- Advocate Khawaja Haris represents Zahir as his counsel.
- Three-member bench led by Justice Hashim Kakar hears case.
- Noor was tortured, killed in July 2021, sparking nationwide outrage.
The Supreme Court on Thursday dismissed a review petition filed by Zahir Jaffer and upheld its earlier judgment maintaining his death sentence in the high-profile Noor Mukadam murder case.
A three-member SC bench comprising Justice Hashim Khan Kakar, Justice Salahuddin Panhwar and Justice Ishtiaq Ibrahim heard the review petition.
The high-profile case had garnered public attention back in 2021 when Jaffer brutally assaulted and murdered Mukaddam, the daughter of a former ambassador.
Mukadam had made repeated attempts to escape the night she was killed, but was blocked by two members of Jaffer’s household staff.

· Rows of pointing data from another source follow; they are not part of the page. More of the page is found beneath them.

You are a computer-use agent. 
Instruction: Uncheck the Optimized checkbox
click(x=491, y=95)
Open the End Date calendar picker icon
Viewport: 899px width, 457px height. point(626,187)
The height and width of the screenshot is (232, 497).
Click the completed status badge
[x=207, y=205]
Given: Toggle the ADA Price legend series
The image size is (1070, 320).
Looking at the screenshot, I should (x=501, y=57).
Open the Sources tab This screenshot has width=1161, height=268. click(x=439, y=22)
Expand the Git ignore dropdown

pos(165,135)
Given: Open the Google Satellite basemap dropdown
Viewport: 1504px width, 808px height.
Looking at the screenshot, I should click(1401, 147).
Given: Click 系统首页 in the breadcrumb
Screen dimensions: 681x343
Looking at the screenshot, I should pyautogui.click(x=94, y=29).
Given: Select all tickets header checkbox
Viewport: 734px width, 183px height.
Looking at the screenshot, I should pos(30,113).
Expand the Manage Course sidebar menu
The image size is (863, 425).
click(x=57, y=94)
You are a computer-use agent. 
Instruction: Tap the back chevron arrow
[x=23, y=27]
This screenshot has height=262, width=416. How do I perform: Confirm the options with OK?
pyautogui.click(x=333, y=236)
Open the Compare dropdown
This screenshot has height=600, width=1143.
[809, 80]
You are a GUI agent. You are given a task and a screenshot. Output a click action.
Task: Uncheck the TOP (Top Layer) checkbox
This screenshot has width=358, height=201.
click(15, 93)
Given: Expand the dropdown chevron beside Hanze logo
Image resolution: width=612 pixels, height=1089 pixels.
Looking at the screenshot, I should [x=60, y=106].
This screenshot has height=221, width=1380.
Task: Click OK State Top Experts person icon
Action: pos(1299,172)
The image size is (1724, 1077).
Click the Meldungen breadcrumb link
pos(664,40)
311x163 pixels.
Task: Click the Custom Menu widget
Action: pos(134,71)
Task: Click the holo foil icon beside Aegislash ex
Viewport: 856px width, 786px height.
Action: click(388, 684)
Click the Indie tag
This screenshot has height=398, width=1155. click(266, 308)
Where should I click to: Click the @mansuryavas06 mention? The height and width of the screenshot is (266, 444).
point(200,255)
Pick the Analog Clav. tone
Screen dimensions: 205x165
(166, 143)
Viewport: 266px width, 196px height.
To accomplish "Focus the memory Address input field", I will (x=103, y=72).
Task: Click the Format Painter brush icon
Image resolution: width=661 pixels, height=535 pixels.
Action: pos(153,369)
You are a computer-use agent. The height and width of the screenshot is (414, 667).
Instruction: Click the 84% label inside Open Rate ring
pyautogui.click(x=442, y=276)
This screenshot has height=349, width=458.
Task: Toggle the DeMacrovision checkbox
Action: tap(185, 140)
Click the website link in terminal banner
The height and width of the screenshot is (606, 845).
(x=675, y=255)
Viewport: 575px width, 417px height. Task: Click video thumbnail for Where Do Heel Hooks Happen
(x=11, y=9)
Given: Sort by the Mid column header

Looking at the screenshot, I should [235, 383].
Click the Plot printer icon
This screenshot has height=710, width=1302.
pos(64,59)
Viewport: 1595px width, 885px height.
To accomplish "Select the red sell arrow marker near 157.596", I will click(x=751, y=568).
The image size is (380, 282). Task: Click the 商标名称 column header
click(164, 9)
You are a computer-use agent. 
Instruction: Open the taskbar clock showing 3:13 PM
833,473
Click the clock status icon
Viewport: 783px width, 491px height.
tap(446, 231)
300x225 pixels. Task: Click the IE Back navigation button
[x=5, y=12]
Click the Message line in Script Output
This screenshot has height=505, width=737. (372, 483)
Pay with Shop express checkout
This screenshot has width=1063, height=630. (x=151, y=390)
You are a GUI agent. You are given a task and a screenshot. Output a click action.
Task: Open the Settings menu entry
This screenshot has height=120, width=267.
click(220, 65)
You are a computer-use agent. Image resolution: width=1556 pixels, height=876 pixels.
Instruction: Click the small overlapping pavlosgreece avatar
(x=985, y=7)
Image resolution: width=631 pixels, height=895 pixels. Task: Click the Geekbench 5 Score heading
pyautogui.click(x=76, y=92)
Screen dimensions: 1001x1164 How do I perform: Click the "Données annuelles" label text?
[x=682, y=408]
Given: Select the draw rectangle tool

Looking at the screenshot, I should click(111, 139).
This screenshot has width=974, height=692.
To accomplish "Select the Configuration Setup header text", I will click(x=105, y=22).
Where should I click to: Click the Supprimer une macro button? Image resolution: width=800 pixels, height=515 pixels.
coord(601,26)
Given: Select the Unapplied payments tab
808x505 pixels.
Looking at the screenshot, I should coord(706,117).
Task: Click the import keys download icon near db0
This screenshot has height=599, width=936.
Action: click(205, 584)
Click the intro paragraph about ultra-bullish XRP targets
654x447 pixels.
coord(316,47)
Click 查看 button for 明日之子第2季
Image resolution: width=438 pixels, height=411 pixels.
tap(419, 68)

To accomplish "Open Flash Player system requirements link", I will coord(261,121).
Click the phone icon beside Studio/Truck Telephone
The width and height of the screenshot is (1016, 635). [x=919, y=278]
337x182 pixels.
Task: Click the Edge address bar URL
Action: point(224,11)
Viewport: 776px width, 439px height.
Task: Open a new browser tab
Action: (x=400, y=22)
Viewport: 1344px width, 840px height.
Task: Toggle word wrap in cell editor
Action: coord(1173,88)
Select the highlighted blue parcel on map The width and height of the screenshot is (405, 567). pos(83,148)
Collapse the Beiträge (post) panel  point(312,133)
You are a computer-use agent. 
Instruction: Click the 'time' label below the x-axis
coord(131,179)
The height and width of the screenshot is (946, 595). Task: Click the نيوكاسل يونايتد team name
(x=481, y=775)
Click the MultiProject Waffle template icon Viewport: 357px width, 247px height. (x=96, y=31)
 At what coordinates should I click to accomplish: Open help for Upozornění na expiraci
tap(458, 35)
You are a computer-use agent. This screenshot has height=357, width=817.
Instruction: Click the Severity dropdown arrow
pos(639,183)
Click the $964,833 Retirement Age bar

The killer then resorted to torturing her with a knuckleduster and used a “sharp-edged weapon” to behead her.
Jaffer was sentenced to death by the trial court, a verdict upheld by the Islamabad High Court (IHC), which also converted his jail term for rape charges into a second death sentence. Zahir had sought a review of the top court’s May 20, 2025 verdict that upheld his death sentence in the Noor Mukadam murder case.
Advocate Khawaja Haris represented Zahir as his counsel, while Shah Khawar appeared on behalf of the respondents.
Both sides presented their arguments during today’s hearing, after which the bench reserved and later announced its verdict.
The case
Noor, 27, was found dead at a private residence in Sector F-7/4, Islamabad, in July 2021. Zahir Jaffer, the primary suspect, was taken into custody at the crime scene, and an FIR was filed by the victim’s father later the same day.
According to the original FIR, Noor’s father reported that she had been “beheaded after being killed with a sharp weapon” in a gruesome act that shocked the nation.
In February 2022, a district and sessions court sentenced Jaffer to death, alongside a 25-year prison term with hard labour and a fine of Rs200,000, concluding the trial that continued for over four months.
Besides the prime accused, two members of his domestic staff, Iftikhar and Jameel, were each handed 10-year prison sentences, while other co-accused — including Jaffer’s parents and several TherapyWorks employees — were acquitted.
In March 2023, the IHC upheld Jaffer’s death sentence and upgraded his 25-year sentence to an additional death penalty, on the appeals filed against the punishment awarded to the convicts.
An appeal challenging the IHC verdict was subsequently filed in the Supreme Court in April last year. In May 2025, the SC upheld the death sentence of Zahir for the murder of Noor.